Anshori dilahirkan di Jakarta pada tanggal 15 Nopember
1992. Penulis merupakan anak pertama dari empat bersaudara
dari pasangan Bapak Abdul Latif Sodni (Alm) dan Ibu
Wahyuni Djamaluddin. Tahun 2010 penulis lulus dari SMA
Negeri 21 Makassar. Pada tahun yang sama, penulis juga lulus
seleksi masuk Institut Pertanian Bogor (IPB) melalui Seleksi
Nasional Masuk Perguruan Tinggi Negeri (SNMPTN) jalur
tulis dan diterima di Departemen Agronomi dan Hortikultura,
Fakultas Pertanian. Penulis lulus dari program S1 IPB pada
tahun 2014 dan mendapatkan penghargaan sebagai
wisudawan terbaik pada Bulan April 2015. Kemudian penulis diterima di Pascasarjana
pada program studi Pemuliaan dan Bioteknologi Tanaman melalui program beasiswa
PMDSU pada tahun 2015.
Selama aktif sebagai mahasiswa, penulis juga aktif di berbagai organisasi
kemahasiswaan dan kepanitiaan di IPB. Organisasi yang aktif diikuti oleh penulis
adalah Ketua Ikatan Mahasiswa/Pelajar Indonesia Sulawesi Selatan Cabang Bogor
2013-2015, Pengurus Forum Mahasiswa Pascasarjana AGH (FORSCA) 2016/2017
dan Pengurus Pusat Ikatan Mahasiswa/Pelajar Indonesia Sulawesi Selatan (PB IKAMI
Sulsel) 2015- sekarang.

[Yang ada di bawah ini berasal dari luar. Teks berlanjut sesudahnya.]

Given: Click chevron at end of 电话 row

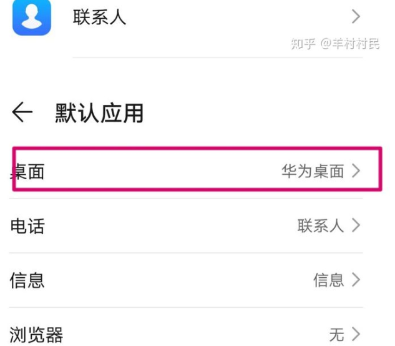Looking at the screenshot, I should point(356,225).
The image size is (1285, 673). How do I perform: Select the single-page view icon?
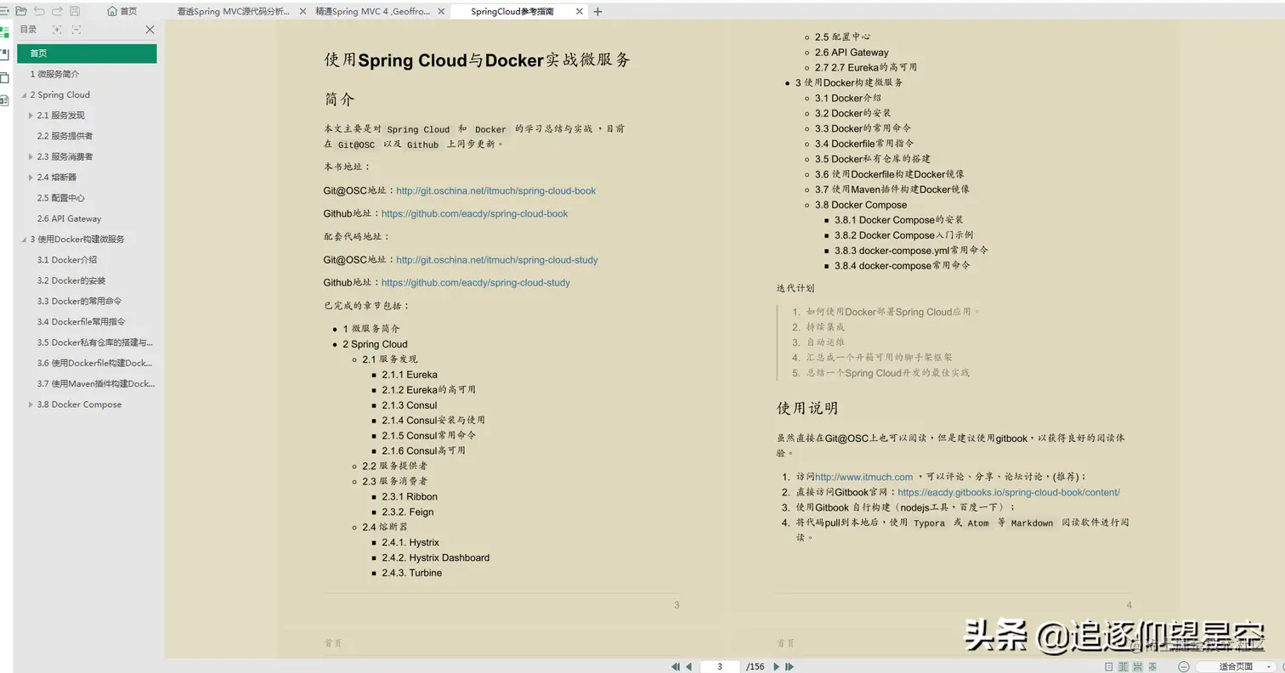(x=1109, y=666)
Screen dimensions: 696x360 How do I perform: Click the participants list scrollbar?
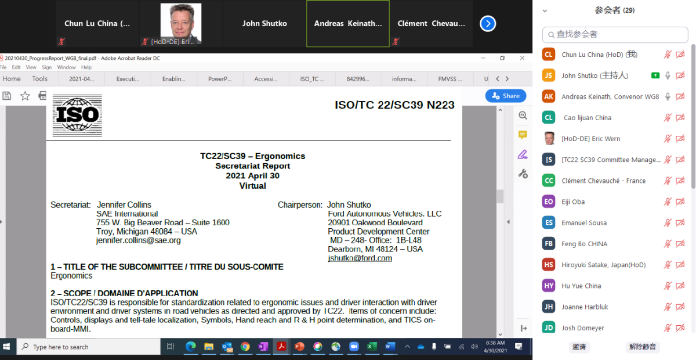pos(693,116)
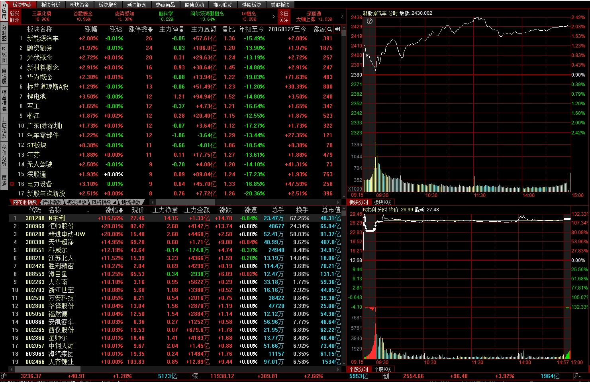Image resolution: width=590 pixels, height=382 pixels.
Task: Click the chevron after 深股通 大幅上涨
Action: [342, 16]
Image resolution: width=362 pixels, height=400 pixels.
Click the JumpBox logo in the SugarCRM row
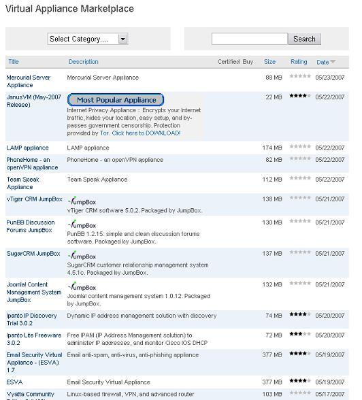pos(82,256)
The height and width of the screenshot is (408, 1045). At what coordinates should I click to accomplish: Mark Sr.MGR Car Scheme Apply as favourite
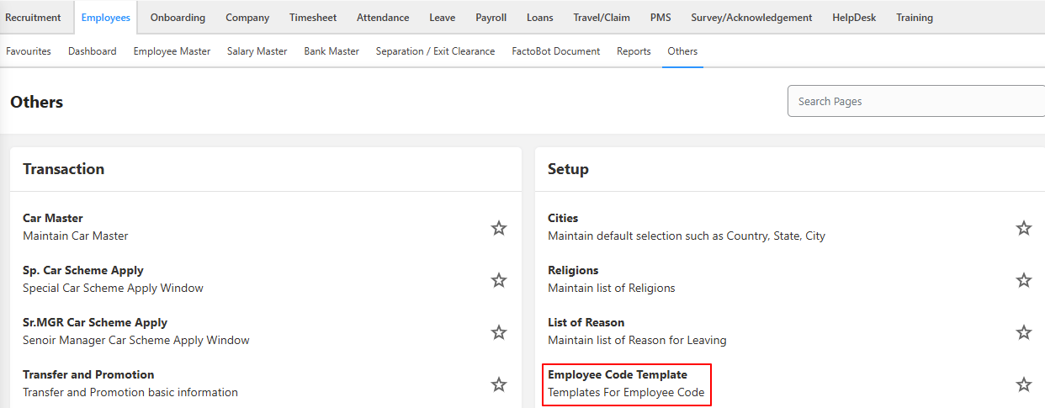pos(499,332)
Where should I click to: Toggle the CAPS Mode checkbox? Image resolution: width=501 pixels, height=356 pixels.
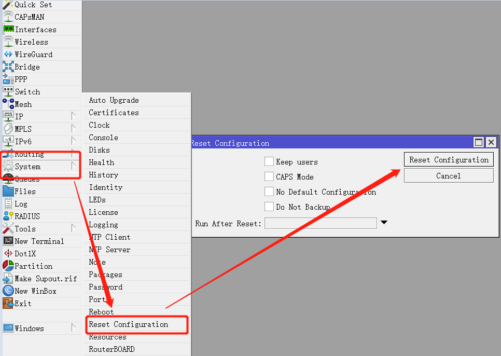click(x=269, y=177)
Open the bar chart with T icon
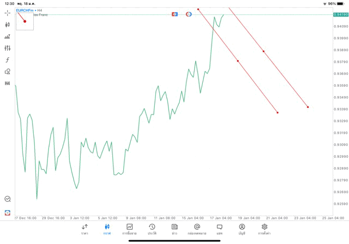The height and width of the screenshot is (244, 349). pos(7,37)
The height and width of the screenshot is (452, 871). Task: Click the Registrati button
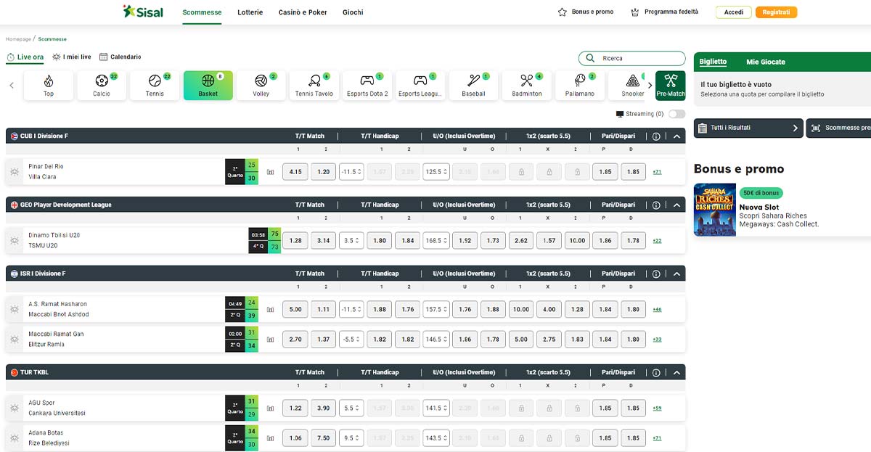(x=776, y=12)
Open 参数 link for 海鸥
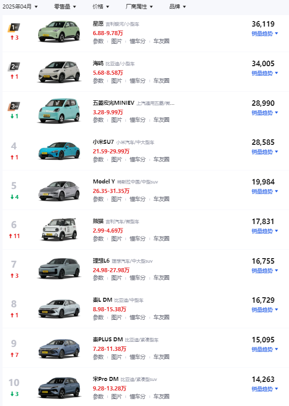Screen dimensions: 289x406 click(x=98, y=81)
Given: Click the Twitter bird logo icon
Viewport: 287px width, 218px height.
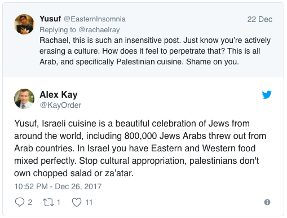Looking at the screenshot, I should coord(267,94).
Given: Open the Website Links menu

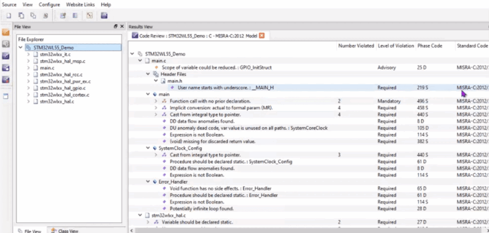Looking at the screenshot, I should pos(80,5).
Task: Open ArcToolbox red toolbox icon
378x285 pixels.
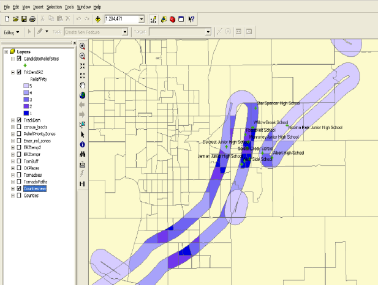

Penulis juga aktif mengikuti beberapa kepanitiaan di berbagai
acara departemen, fakultas, institut, hingga tingkat nasional salah satunya panitia
Festival Bunga dan Buah Nusantara (FBBN) 2013 dan 2014 serta beberapa kepanitiaan
lainnya. Penulis berkesempatan untuk mengikuti beberapa seminar nasional maupun
internasional dan mendapatkan The Best Oral Presenter pada International Conference
on Biology and Enviromental Science (ICoBES) 2017 di Pekanbaru, Riau.